Further, it is a very accurate representation of the terminology and nomenclature.
The point I hope to drive home is that 70 years later the same "chilling" (title word, not mine) is in effect.
> "competitor countries" in the nuclear context mean "countries that threaten us with nuclear war"
No. If you look at the list of target nations they include non-nuclear countries (Syria, Iran, etc).
> "coercive tactic" and "when it serves the US national interest" correspondingly means "threatening nuclear war to dissuade existential threats"
Mostly wrong. An existential threat could be an economic or political existential threat, or it could be conventional. And it can also be used (IS used) for non-existential coercion: say defending an ally.
> "competitive disadvantage" means "being on the losing side of a nuclear exchange".
No. It means facing a large risk of losing in a conflict of some kind for which there is a large interest in the US of winning.
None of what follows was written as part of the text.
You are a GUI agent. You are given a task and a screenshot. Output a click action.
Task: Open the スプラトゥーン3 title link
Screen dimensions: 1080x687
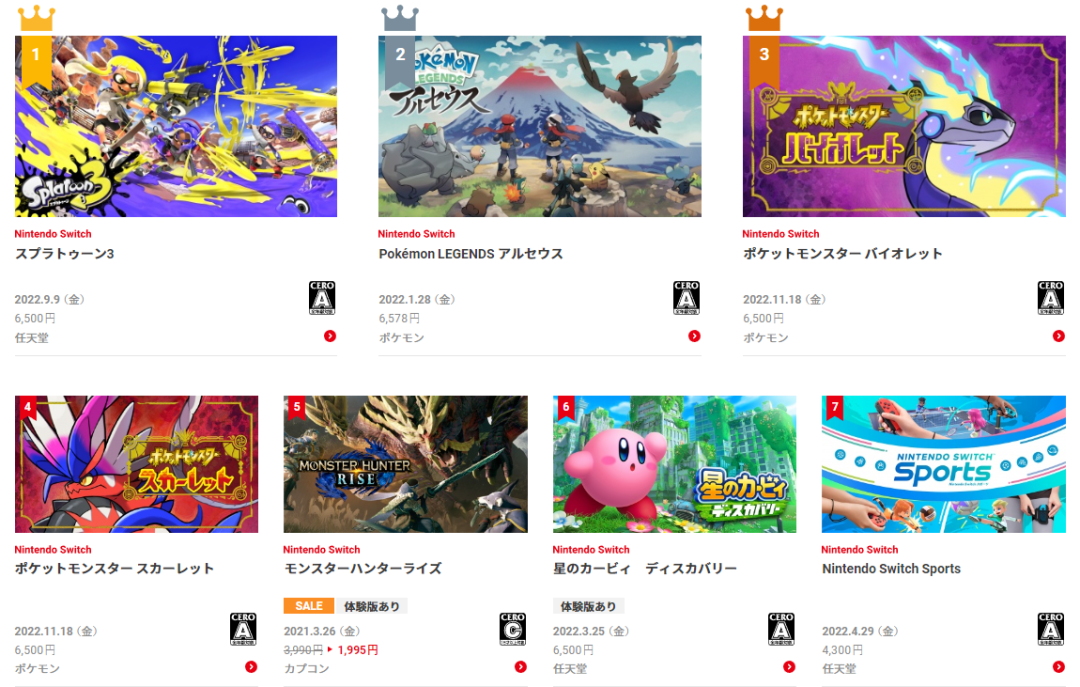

This does not apply only to nuclear exchange and indeed National Security practitioners are quite keen to discuss "cross-domain" warfare (lawfare, sanctions, political entanglement, etc).
> We can debate what the official policy should or should not say but please don't take the terms out of context to make them sound scary
You've taken the terms out of context.
I hope I didn't make them sound scary. I mean, reality is a bit scary some times but I wrote that as quite matter-of-fact.